"Don't you just love Mary Oliver?" he asked.
"Don't fuck with me today," she said. "I'm on the rag."
"It's just that I saw Deepak was quoting her in his newsletter. Something about the soft animal of your body."
"Mine feels like roadkill. Mary Oliver can eat me."
"There you go again," he said, "being all negative. Why not paint your toenails or something. That usually cheers you up."
"Not a bad idea," she said. "Toss me that bottle. Yeah, there on the dresser."
He picked it up and read the label. "Midnight Valkyrie?"
"A girl can dream."
Sitting on the disheveled bed, she opened the bottle of polish and applied herself.
Done with the first foot, she asked, "Know what Rilke called angels?"
"Can't say as I do," he said. "But you're going to tell me I bet."
"Fast tödliche Vögel der Seele," she said, then blew on her toes.
"Ah yes, from the second Duino Elegy, isn't it? Those 'almost deadly birds of the soul' -- guy was a pisser, I'll give him that. No wonder the chicks all dig him."
"You're an odd mix of pedant and punk," she said.

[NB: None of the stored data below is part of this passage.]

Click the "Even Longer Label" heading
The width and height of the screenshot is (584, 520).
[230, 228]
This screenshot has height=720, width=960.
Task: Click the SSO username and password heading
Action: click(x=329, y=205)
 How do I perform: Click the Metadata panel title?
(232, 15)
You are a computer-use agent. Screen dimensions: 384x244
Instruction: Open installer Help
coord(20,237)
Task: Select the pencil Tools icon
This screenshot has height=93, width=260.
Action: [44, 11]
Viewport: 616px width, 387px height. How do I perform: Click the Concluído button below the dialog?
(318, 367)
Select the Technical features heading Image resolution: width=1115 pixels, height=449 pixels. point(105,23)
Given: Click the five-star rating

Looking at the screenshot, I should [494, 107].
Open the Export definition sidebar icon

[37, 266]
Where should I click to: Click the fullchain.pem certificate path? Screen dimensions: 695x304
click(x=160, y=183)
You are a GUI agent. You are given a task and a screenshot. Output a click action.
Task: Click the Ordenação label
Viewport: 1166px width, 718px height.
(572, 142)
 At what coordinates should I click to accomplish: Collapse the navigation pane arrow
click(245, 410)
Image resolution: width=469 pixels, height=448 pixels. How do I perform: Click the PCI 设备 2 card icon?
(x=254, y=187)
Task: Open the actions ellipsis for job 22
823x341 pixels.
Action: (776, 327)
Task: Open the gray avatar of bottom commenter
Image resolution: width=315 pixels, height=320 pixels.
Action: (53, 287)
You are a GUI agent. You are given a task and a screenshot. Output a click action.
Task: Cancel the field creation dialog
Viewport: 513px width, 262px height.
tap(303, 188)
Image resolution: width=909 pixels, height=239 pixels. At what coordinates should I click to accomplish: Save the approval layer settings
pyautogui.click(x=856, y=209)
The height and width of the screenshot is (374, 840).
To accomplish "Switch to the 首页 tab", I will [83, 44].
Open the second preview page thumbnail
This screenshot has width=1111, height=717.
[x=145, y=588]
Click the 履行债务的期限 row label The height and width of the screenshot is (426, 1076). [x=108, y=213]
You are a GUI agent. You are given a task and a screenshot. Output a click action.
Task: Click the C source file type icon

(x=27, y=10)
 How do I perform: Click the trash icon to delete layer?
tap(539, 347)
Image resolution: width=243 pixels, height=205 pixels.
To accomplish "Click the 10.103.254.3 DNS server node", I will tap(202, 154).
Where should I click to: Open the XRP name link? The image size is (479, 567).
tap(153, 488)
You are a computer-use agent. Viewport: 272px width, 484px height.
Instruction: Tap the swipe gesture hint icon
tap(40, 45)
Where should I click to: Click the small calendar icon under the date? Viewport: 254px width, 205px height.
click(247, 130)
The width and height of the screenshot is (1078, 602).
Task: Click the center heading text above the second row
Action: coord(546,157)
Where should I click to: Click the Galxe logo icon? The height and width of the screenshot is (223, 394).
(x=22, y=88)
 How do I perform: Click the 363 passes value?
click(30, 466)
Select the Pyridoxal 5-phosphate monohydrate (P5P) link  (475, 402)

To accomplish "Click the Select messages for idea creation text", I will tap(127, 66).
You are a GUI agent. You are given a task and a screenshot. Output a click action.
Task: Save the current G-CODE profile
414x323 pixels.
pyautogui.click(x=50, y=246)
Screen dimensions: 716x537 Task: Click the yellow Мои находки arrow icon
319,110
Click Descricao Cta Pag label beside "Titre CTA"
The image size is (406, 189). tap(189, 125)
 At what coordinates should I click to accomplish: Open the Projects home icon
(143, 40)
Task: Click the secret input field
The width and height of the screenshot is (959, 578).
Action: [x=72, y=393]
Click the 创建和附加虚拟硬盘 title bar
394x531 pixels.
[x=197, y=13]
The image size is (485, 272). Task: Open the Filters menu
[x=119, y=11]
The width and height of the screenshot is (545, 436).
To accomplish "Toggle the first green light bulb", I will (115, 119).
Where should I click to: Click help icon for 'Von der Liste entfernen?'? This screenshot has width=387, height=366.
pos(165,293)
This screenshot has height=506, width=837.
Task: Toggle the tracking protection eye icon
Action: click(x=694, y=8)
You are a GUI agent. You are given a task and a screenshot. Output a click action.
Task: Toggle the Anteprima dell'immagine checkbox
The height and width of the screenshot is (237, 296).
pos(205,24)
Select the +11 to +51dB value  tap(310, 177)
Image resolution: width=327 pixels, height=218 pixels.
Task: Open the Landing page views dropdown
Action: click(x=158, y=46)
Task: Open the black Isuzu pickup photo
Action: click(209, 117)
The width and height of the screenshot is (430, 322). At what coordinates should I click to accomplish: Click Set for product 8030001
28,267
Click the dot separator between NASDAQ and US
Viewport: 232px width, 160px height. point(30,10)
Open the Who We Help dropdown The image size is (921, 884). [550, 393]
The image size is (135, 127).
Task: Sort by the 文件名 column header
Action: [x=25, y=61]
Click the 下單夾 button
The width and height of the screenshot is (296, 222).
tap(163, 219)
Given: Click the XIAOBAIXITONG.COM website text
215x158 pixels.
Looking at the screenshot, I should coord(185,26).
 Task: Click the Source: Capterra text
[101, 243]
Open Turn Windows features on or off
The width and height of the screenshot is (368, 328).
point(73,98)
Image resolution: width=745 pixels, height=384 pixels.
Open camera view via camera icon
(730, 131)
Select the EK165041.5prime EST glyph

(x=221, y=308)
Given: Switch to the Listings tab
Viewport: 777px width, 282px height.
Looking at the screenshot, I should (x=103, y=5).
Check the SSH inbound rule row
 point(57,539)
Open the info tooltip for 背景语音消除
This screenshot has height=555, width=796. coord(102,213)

"Why, thank you," he said. "Sometimes you can be so sweet." He looked at her, marveling as usual. "But why Rilke? What's got into you now?"
"I was thinking we should drop by Ascona. It's in Switzerland, down near the Italian Alps."
"When was Rilke there?" he asked.
"Not sure if he ever was," she said, "but he seems somehow related to that general crowd of aging Weimar Wandervogel."
"More birds," he said.
"Of a feather."
"Or more deadly angels."
"Yeah," she said. "Or that."
---
They breakfasted on melon and skewers of roasted lamb.
"Damn, this stuff is good," she said, licking her fingers. "What's for lunch?"
"You know," he mused, "I can never be in Alexandria without thinking of Cavafy."
"You've never been to Alexandria," she said. "Ca... who?"
"Durrell dropped references to him all the time in the Quartet."
"So who is he?"
"Some poet. Wrote in Greek, I think."
"Like you read Greek."
"That's just the thing," he said, "I don't. So whenever I never come here, I wonder what it was he wrote about. Durrell made it out like if you didn't already know, you were intellectually -- and quite possibly spiritually -- fucked."
"I sort of like being spiritually fucked," she said, batting her eyes. "Here's to Cavafy, then." She raised her glass and downed the champagne. "And I love being drunk in the morning."
Just outside the awning they were dining under, a camel spooked and went tear-assing down the street. In its wake came lumbering a gigantic lorry, all painted up in lurid colors. On the side, in huge letters it said: BLOOD SWEATING HIPPOPOTAMUS.
"See what I mean?" she said.
---
Back in their room, she was preparing a chillum with the hash they'd bought in the market, rolling and crumbling it just so.
"You make such a ritual of it," he said.
"Victor Turner," she said. "Colin Wilson."
"Liminality," he said. "Murder. Space vampires. Das Glasperlenspiel."
She laughed, then lit the thing. The flame shot up a foot. She offered it to him, then took a huge toke herself.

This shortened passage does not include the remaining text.